>> start TEXT SEGMENT

Any system can be made to look complex by conflating its parts with other vaguely related but ultimately irrelevant objects.
My entire point is that there is no best way, because people have varying needs and preferences and aesthetic senses.
In my opinion, the best state of the ecosystem involves having a single integrated tool for users (it creates venvs and installs libraries and applications to them, and runs applications in temporary venvs) plus multiple small Unix-philosophy tools for developers, to do the individual tasks they need done. There can be choices for each of these - especially for build backends (PEP 517 was designed specifically to enable competition there). In this world, people could still have all-in-one workflow tools - which mainly just integrate smaller pieces.
Nobody agrees on what the entire "dependency management" process entails. If they supported everyone's use case in a standard tool, many people would be unhappy with how certain things were done, and many more people would ignore a huge fraction of it.
New workflow tools like Poetry, PDM, Hatch, uv etc. tend to do a lot of wheel reinvention, in large part because the foundational tools are flawed. In principle, you can do everything with single-purpose tools. The real essentials look like:
* Pip to install packages
* venv to create environments
* `build` as a build frontend to create your own distributions
* a build backend (generally specified by the package, and set up automatically by the frontend) to create sdists and wheels for distribution
* `twine` to put sdists and wheels on PyPI
The problems are:
* Determining what to install is hard and people want another tool to do that, and track/update/lock/garbage-collect dependencies
* Keeping track of what venvs you made, and which contains what, is apparently hard for some users; they want a tool to help make them, and use the right one when you run the code, and have an opinion about where to keep them
* Pip has a lot of idiosyncrasies; its scope is both too wide in some places and too narrow in others, it's clunky to use (the UI has never had any real design behind it, and the "bootstrap Pip into each venv" model causes more problems), and it's way too eager to build sdists that won't end up getting installed (which apparently is hard to fix because of the internal structure of the code)
* Setuptools, the default build backend, has a legacy of trying to be an entire workflow management tool, except targeting very old ideas of what that should entail; now it's an absurdly large pile of backwards-compatibility wrappers in order to keep supporting old-fashioned ways of doing things. And yet, it actually does very little in a modern project that uses it: directly calling `setup.py` is deprecated, and most of what you would pass to the `setup` call can be described in `pyproject.toml` instead; yet when you just properly use it as a build backend, it has to obtain a separate package (`wheel`) to actually build a wheel
* Project metadata is atrocious, proximately a standardization issue, but ultimately because legacy `setup.py`-exclusive approaches are still supported
This really just reads like someone who ignored literally every good practice for using python and then pikachu_shocked.jpg when he set his world on fire
Just having a virtual environment and requirements.txt alone would solve 90% of this article.
Also with python 3.12 you literally CANT install python packages at the system level. Giant full page warning saying “use a venv you idiot”

>> end TEXT SEGMENT

TO-DO LIST —
1 - Answer each question from the Python packaging discussion.
(a) Which tool does the discussion name for putting sdists and wheels on PyPI?
(b) Which PEP was designed specifically to enable competition among build backends?
(c) Which separate package must Setuptools obtain in order to actually build a wheel?
2 - According to the Python packaging discussion, why is project metadata in such poor shape? Give the immediate cause and the underlying one in one to three sentences.
3 - List every item that the Python packaging discussion names among the real essentials for doing everything with single-purpose tools.

>> start DATA SUPPLIED

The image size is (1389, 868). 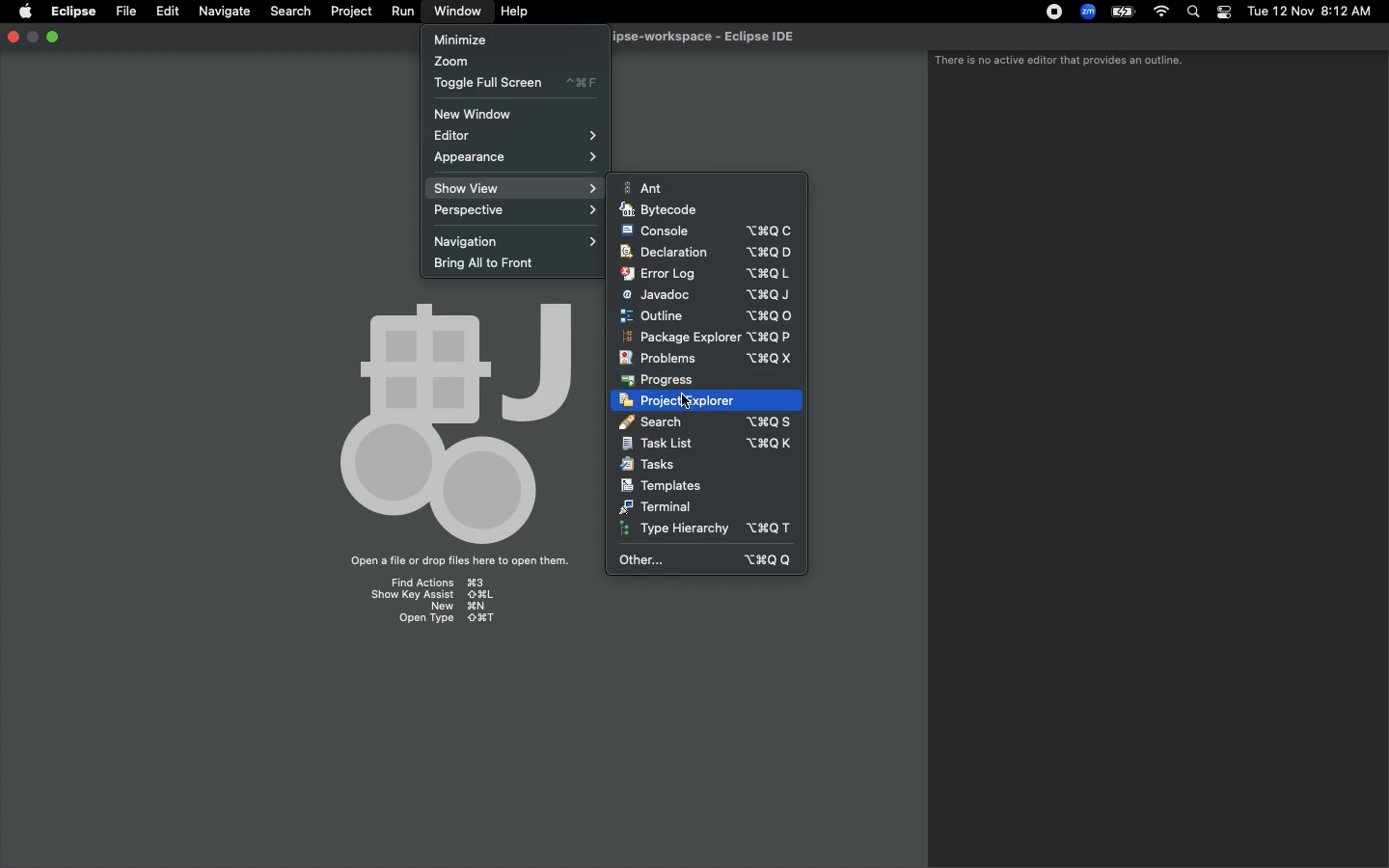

>> end DATA SUPPLIED
>> start DATA SUPPLIED

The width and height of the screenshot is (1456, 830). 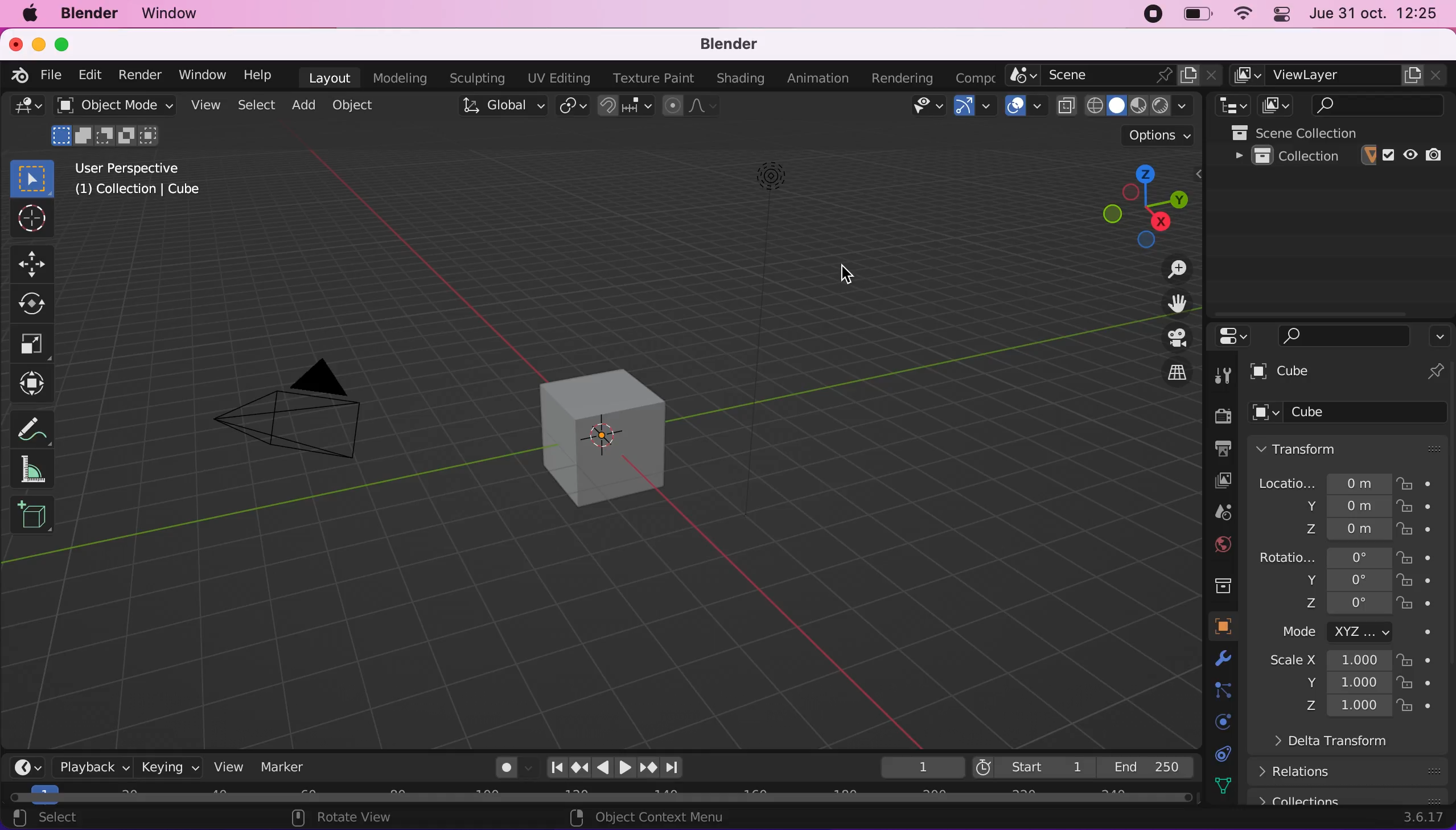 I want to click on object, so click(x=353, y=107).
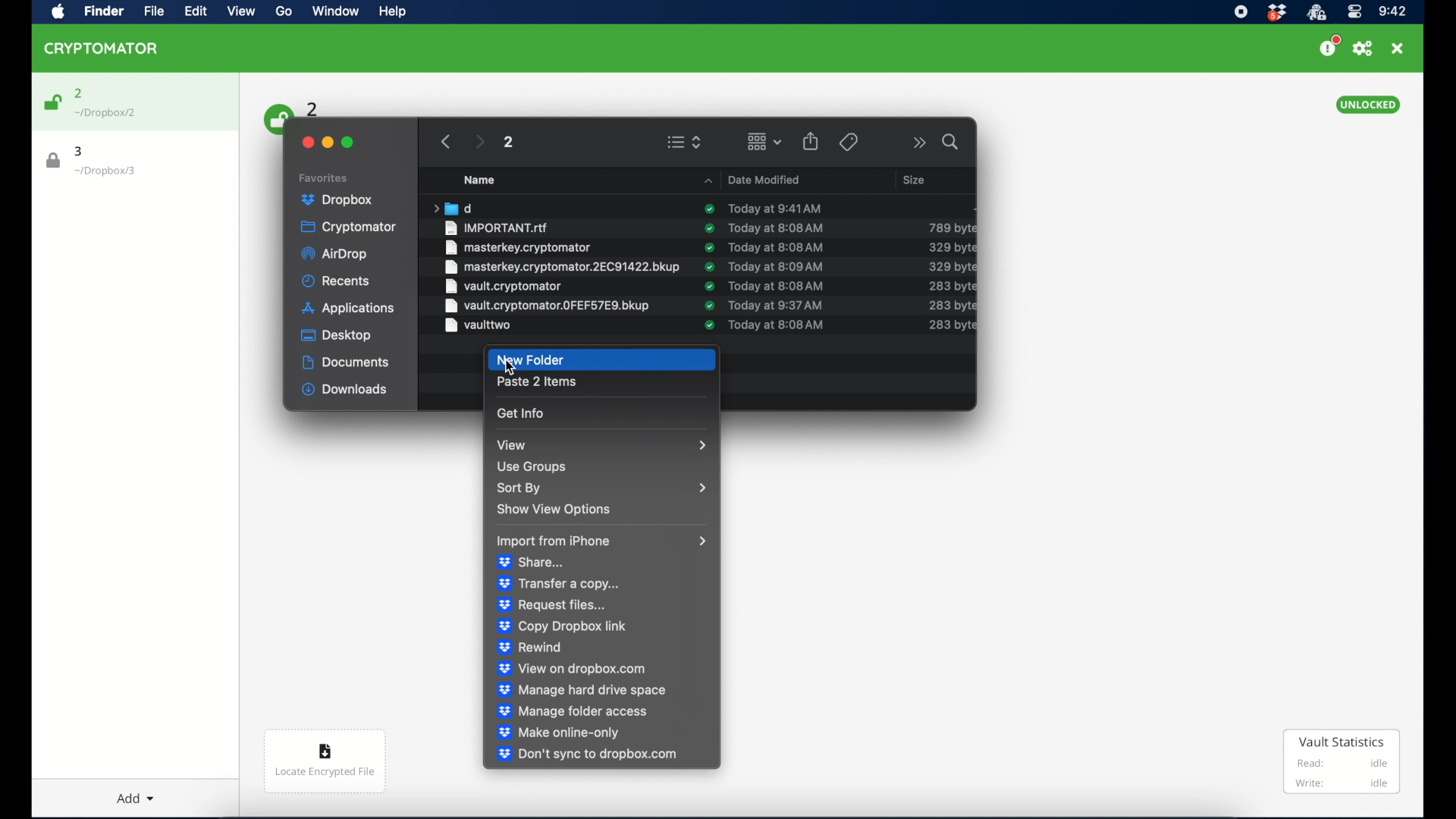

>> end DATA SUPPLIED

ANSWERS BY TASK —
1 -
(a) `twine`
(b) PEP 517
(c) `wheel`

2 - The immediate cause is a standardization issue. The underlying reason is that legacy `setup.py`-exclusive approaches are still supported.

3 -
- Pip, to install packages
- venv, to create environments
- `build`, as a build frontend to create your own distributions
- a build backend, to create sdists and wheels for distribution
- `twine`, to put sdists and wheels on PyPI